Work instructions: Find "Click hand icon" in the records that follow; print that line and each subsequent line through the last one, verbatim and with nothing added.

The input:
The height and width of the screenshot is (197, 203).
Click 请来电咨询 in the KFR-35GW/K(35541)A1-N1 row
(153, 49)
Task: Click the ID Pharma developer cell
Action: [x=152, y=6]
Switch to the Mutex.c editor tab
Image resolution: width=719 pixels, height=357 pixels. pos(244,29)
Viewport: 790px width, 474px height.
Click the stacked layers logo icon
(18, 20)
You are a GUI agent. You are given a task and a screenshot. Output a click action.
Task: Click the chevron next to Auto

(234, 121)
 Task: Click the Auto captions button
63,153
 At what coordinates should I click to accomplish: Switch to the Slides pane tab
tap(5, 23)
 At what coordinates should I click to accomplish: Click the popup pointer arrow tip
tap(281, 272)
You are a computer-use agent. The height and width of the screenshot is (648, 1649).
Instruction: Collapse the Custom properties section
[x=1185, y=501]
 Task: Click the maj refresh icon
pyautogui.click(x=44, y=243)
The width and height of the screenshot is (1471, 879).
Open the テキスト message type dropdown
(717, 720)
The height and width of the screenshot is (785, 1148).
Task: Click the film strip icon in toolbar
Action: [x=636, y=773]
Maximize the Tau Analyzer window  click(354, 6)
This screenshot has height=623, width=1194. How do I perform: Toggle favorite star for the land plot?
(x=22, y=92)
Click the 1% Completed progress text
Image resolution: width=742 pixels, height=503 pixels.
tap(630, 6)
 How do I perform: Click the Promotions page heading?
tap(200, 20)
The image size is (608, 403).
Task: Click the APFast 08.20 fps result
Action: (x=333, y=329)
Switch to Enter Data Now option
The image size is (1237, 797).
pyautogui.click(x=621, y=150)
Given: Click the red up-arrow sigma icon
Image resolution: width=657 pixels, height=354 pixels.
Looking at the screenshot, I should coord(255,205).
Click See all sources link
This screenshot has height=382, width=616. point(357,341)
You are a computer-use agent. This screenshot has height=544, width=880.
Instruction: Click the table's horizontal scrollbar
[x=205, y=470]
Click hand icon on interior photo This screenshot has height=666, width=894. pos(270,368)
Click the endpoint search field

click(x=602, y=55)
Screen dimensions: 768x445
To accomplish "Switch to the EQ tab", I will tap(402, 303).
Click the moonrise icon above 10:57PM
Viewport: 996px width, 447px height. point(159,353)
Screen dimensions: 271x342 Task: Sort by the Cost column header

Exercise answer:
Click hand icon on interior photo This screenshot has height=666, width=894. pos(270,368)
Click the endpoint search field

click(x=602, y=55)
Screen dimensions: 768x445
To accomplish "Switch to the EQ tab", I will tap(402, 303).
Click the moonrise icon above 10:57PM
Viewport: 996px width, 447px height. point(159,353)
Screen dimensions: 271x342 Task: Sort by the Cost column header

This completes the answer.